Rows from a pointing dataset:
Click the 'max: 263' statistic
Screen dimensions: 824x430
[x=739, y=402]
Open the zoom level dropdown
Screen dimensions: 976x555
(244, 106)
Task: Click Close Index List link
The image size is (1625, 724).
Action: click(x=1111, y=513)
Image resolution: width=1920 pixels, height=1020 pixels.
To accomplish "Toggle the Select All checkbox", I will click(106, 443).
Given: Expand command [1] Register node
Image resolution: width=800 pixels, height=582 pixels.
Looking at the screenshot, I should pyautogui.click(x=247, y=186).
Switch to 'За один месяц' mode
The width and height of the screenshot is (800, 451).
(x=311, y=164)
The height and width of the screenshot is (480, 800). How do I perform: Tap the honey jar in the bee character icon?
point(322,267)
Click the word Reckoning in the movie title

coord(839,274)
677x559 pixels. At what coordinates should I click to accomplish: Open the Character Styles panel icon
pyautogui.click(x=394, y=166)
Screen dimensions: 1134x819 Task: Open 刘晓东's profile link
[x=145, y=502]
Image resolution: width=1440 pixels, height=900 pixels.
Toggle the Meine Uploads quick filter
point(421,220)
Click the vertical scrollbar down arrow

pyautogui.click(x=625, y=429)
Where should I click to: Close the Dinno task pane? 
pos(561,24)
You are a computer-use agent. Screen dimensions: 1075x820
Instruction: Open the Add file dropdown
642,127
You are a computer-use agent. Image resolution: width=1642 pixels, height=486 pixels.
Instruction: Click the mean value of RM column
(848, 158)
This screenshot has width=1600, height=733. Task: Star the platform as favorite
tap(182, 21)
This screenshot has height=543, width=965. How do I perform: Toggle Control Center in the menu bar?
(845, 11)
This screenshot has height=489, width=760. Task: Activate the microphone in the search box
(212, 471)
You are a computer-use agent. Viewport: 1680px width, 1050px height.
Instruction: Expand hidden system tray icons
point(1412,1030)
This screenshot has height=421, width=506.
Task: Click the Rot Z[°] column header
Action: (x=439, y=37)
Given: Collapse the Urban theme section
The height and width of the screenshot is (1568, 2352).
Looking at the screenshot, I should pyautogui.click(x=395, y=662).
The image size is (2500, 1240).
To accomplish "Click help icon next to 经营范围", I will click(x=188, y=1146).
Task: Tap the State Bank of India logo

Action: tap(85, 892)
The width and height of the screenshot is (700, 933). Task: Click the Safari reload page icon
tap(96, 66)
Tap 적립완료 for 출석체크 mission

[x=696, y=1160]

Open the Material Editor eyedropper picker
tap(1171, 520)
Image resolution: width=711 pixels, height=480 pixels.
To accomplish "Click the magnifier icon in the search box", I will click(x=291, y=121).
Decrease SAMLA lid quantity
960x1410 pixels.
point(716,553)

(Stated task) Please copy out everything from the start of the rows down to the line containing "should pyautogui.click(x=395, y=662).", substituting "Goal" for every "Instruction" and leaving all else unchanged. Return those lines only.

(The response)
Click the 'max: 263' statistic
Screen dimensions: 824x430
[x=739, y=402]
Open the zoom level dropdown
Screen dimensions: 976x555
(244, 106)
Task: Click Close Index List link
The image size is (1625, 724).
Action: click(x=1111, y=513)
Image resolution: width=1920 pixels, height=1020 pixels.
To accomplish "Toggle the Select All checkbox", I will click(106, 443).
Given: Expand command [1] Register node
Image resolution: width=800 pixels, height=582 pixels.
Looking at the screenshot, I should pyautogui.click(x=247, y=186).
Switch to 'За один месяц' mode
The width and height of the screenshot is (800, 451).
(x=311, y=164)
The height and width of the screenshot is (480, 800). How do I perform: Tap the honey jar in the bee character icon?
point(322,267)
Click the word Reckoning in the movie title

coord(839,274)
677x559 pixels. At what coordinates should I click to accomplish: Open the Character Styles panel icon
pyautogui.click(x=394, y=166)
Screen dimensions: 1134x819 Task: Open 刘晓东's profile link
[x=145, y=502]
Image resolution: width=1440 pixels, height=900 pixels.
Toggle the Meine Uploads quick filter
point(421,220)
Click the vertical scrollbar down arrow

pyautogui.click(x=625, y=429)
Where should I click to: Close the Dinno task pane? 
pos(561,24)
You are a computer-use agent. Screen dimensions: 1075x820
Goal: Open the Add file dropdown
642,127
You are a computer-use agent. Image resolution: width=1642 pixels, height=486 pixels.
Goal: Click the mean value of RM column
(848, 158)
This screenshot has width=1600, height=733. Task: Star the platform as favorite
tap(182, 21)
This screenshot has height=543, width=965. How do I perform: Toggle Control Center in the menu bar?
(845, 11)
This screenshot has height=489, width=760. Task: Activate the microphone in the search box
(212, 471)
You are a computer-use agent. Viewport: 1680px width, 1050px height.
Goal: Expand hidden system tray icons
point(1412,1030)
This screenshot has height=421, width=506.
Task: Click the Rot Z[°] column header
Action: (x=439, y=37)
Given: Collapse the Urban theme section
The height and width of the screenshot is (1568, 2352).
Looking at the screenshot, I should pyautogui.click(x=395, y=662).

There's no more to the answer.